(Ten post był ostatnio modyfikowany: 03-01-2015, 18:20 przez manek33.)
Napięcie ładowania
Napisałem wyraźnie że jest już nowa wersja tego miernika właśnie z pomiarem prądu alternatora, dodam że sam układ pomiaru prądu jest mojego pomysłu (z pomocą kolegów z forum Eletrody.pl) i dostosowany jest do miernika z linku : http://www.metster.pl/Allegro_Pliki/InstrTLv4104.pdf
op
OK, w takim razie bardzo fajna rzecz.
Wracając do wcześniejszego pytania, ma ktoś instrukcję demontażu alternatora w razie czego? Czy faktycznie jest tak dużo rozbiórek aby go wyciągnąć? (Ten post był ostatnio modyfikowany: 03-01-2015, 18:28 przez slavo83.)
Obawiam się że nie znajdziesz tu instrukcji, bo to młode auta.

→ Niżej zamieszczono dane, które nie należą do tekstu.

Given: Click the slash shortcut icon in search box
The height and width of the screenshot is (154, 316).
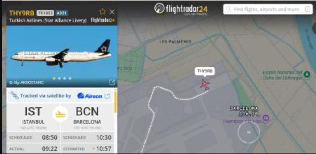Looking at the screenshot, I should [x=307, y=9].
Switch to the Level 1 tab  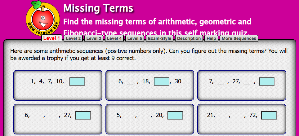point(52,38)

Rzuciłem okiem na mój alternator jak jest umiejscowiony, i wydaje mi się że da się go wytargać górą, po poluzowaniu paska. Głowy nie dam. Może miałbyś od kogoś pożyczyć inny akumulator i na nim sprawdzić czy dalej jest takie ładowanie.
op
Z racji tego, że u mnie akumulator miał ciągle niskie napięcie spoczynkowe tj. 12,0-12,25V, alternator ładował mi napięciem 15,2V a nawet 15,6V a po doładowaniu na trasie akumulatora przez alternator ładowanie spadało na 13,3-13,4V, zadałem pytanie do Bosch Polska i Renault Polska odnośnie ładowania w tym samochodzie a także utraty gwarancji na akumulator przez zbyt wysokie a potem zbyt niskie ładowanie. Dodam tylko, że jak akumulator miał napięcie wyższe niż np. 12,4V to ładował go już prądem mniejszym, np. 14,7V i potem spadało znowu na około 13,4V jak go podładował na trasie.

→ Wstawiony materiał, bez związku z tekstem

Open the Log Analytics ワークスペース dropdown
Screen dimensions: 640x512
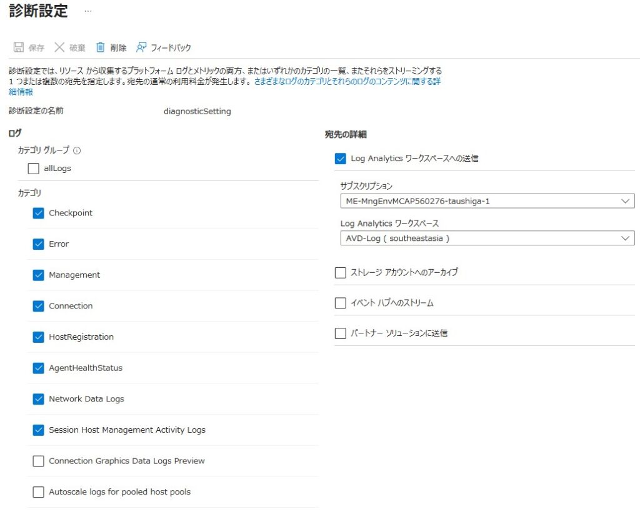tap(488, 239)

Oto oficjalne odpowiedzi: Odpowiedź z BOSCH Polska na pytanie dlaczego twierdzą, że ładowanie powyżej 14,8V a także poniżej 13,6V jest to wina u mnie złej instalacji w samochodzie i dlatego gwarancja traci ważność: "Prawdą jest, że utrzymujące się zbyt wysokie napięcie wpływa destrukcyjnie na strukturę akumulatora. Nie stoi to jednak w kolizji wytycznymi pochodzącymi z dokumentacji fabrycznej pojazdu. Jej wskazania są nadrzędne. W przypadku nowszych samochodów trudno mówić o sztywnych widełkach w których to napięcie ładowania zawsze powinno się zawierać. Wyznacznikiem zawsze jest dokumentacja fabryczna pojazdu." --- Odpowiedź z Renault Polska: "W nawiązaniu do Pana zapytania, uprzejmie informujemy, że samochody Renault (m.in. Scenic III) wyposażone są w inteligentny system zarządzania energią, który dopuszcza w skrajnych przypadkach stosowanie napięcia ładowania o wartości 15,6V. Jest to prawidłowe funkcjonowanie tego układu." --- Po kilkukrotnych badaniach instalacji w moim samochodzie wymieniono mi w końcu z niechęcią akumulator na nowy na gwarancji (dzięki też tym odpowiedziom z Renault Polska i Bosch Polska) bo wcześniej twierdzono, że mam zepsutą instalację w samochodzie wmawiając mi moją winę. Mówiono, że nie może być więcej niż 14,7V i przez zepsuty regulator zniszczyłem akumulator itp. Tak więc, ładowanie w tym samochodzie tak wygląda. Teraz akumulator ma wyższe napięcie spoczynkowe, przez co alternator nie musi tak mocno pracować nadrabiając stratę i ładuje go sobie napięciem w zakresie 14,4-14,9V i po doładowaniu spada na 13,3-13,4V. Pozdrawiam (Ten post był ostatnio modyfikowany: 14-01-2015, 00:37 przez slavo83.)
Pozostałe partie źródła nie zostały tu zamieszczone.